After the December board meeting of the Bank of Japan, no one expected any changes. Haruhiko Kuroda’s team has accustomed us to stubbornly stick to an extremely loose monetary policy without looking at the rest of the world. For years, the BoJ kept short-term interest rates below zero and controlled the yield curve by setting the desired yield on 10-year government bonds at 0%.

Bank of Japan interest rate ()

And it is this last parameter that has changed today. The Bank of Japan increased the allowable deviation of 10-year yields by 25 bps. up to 50 bps In practice, this meant raising the long-term interest rate from 0.25% to 0.50%. For the Bank of Japan had created trillions of yen in the previous monthskeep government bond yields artificially low.

The reaction of the debt market was immediate. The yield on 10-year samurai stocks rose from 0.25% to 0.45% before falling to around 0.4%. An increase in yields signals a decrease in the market price of fixed coupon bonds. This is the highest yield on 10-year Japanese government bonds since 2015.

A strong reaction was also observed on the foreign exchange market, where the yen appreciated against the US dollar by more than 3%. USD/JPY fell from over 137 to 132.12 yen to the dollar. The Japanese currency is still trading nearly 13% lower than at the start of the year.

Defeat without harakiri

– Today’s step is aimed at improving the functioning of the market and thus at reinforcing the effects of the easing of our monetary policy.
Therefore, it is not an increase in interest rates – in this twisted way, the head of the Bank of Japan, Haruhiko Kuroda, tried to explain today’s decision. At the same time, the Bank of Japan At the same time, the Bank of Japan increased the scope of monthly purchases of treasury bills (QE) from 7.3 trillion to 9 trillion yen.

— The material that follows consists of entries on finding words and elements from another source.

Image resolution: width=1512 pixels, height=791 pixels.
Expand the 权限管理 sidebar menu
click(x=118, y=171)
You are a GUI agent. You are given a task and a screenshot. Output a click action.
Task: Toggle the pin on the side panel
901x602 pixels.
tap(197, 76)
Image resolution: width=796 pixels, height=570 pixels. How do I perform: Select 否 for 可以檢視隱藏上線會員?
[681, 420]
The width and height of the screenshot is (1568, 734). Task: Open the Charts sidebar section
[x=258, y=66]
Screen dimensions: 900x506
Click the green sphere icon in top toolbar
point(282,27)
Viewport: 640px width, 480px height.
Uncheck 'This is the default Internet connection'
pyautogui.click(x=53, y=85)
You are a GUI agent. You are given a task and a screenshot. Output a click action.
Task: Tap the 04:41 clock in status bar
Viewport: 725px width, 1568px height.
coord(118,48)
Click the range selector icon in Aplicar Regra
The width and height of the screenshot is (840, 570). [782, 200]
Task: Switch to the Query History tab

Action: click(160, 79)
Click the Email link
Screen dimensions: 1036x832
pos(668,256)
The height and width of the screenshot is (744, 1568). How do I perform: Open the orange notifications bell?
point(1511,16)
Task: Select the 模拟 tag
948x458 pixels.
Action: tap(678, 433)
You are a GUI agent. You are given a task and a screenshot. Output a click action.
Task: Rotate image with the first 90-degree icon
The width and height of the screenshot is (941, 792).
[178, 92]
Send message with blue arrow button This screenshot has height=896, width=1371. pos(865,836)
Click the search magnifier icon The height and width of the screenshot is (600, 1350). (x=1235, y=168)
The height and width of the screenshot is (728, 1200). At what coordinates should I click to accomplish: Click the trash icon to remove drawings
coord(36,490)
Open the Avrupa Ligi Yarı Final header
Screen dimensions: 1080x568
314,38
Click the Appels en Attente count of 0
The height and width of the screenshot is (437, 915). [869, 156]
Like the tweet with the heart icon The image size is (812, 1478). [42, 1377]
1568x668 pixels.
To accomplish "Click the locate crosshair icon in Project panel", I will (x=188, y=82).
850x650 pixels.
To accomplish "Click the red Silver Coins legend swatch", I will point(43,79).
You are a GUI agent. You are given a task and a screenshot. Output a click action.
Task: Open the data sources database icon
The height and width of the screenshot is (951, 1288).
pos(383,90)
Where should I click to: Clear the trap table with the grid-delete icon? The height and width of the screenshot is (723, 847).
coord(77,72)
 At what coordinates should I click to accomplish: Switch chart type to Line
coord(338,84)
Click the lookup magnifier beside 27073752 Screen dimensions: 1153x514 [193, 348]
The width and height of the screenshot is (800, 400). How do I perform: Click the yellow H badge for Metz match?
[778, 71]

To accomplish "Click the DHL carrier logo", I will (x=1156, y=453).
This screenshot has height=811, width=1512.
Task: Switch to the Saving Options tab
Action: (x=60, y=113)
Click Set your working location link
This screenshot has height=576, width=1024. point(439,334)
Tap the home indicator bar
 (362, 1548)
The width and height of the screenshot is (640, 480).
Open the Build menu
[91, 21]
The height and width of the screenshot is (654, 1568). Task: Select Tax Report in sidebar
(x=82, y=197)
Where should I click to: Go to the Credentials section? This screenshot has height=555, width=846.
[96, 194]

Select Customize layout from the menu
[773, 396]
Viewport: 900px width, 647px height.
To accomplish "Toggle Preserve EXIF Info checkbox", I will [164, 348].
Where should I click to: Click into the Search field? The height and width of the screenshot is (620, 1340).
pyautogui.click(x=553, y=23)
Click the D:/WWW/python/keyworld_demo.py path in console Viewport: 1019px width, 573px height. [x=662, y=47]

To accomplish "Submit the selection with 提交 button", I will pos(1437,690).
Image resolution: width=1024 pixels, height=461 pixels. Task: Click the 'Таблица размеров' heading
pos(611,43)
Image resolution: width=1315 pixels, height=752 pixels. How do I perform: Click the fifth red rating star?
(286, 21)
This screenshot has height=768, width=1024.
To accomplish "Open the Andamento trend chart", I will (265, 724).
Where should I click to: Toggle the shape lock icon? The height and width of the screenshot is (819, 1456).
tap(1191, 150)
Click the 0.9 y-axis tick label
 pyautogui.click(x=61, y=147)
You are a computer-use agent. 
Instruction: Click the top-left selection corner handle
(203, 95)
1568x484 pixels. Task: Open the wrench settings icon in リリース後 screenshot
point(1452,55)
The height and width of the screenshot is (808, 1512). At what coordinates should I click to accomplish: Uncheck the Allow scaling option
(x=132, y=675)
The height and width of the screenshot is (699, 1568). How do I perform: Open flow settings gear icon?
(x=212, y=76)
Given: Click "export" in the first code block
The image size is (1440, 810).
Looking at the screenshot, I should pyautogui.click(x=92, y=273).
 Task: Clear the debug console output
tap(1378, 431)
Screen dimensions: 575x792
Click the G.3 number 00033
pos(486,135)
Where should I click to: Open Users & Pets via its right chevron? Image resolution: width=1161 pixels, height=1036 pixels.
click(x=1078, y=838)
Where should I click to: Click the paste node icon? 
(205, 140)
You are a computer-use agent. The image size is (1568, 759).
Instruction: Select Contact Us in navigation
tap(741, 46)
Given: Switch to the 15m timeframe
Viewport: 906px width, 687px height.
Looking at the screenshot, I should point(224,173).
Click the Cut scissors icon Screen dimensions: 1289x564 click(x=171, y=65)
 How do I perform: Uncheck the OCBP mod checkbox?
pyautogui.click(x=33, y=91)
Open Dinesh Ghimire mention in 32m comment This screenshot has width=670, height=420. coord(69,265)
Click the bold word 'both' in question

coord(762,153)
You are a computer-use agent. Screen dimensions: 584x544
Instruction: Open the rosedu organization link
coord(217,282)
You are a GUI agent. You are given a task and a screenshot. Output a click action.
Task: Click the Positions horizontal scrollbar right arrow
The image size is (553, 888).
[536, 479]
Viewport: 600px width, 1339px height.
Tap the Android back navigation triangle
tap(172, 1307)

The thing is, it wasn’t the market that was wrong, it was the BoJ’s monetary policy that bordered on insanity. The Bank of Japan stubbornly kept interest rates near zero even as CPI inflation in the Land of the Rising Sun rose to 3.7% in October, hitting its highest level in more than 30 years. The BoJ’s 2% inflation target was already exceeded in April. It is also obvious that December the Bank of Japan’s de facto decision is an interest rate hikealthough President Kuroda swears that this is not the case.

– This change strengthens the sustainability of our monetary policy framework. This is absolutely not something that would lead to an abandonment of yield curve control (YCC) or lax policy,” Kuroda said.

The market, however, thinks differently, as evidenced by the strong appreciation of the yen against the dollar and the almost 2.5% drop in the Tokyo stock exchange. Analysts are dominated by rumors that this is the beginning of the normalization of monetary policy in Japan, which this year is opposed by the entire economically developed world. In the US, the Fed has raised interest rates by 425 bps since March, the Bank of England by 300 bps. and also the European Central Bank has decided to move by 250 bp. In all of these countries, official CPI inflation is well above the 2% target and does not appear to be returning to it any time soon.

“This decision raises the question of whether this is the first step towards normalizing politics,” said Moh Siong Sim, a currency strategist at Bank of Singapore, as quoted by Reuters. “Maybe it’s a small step to test the strategy and see how the market reacts,” added Bart Wakabayashi of Tokyo’s State Street branch.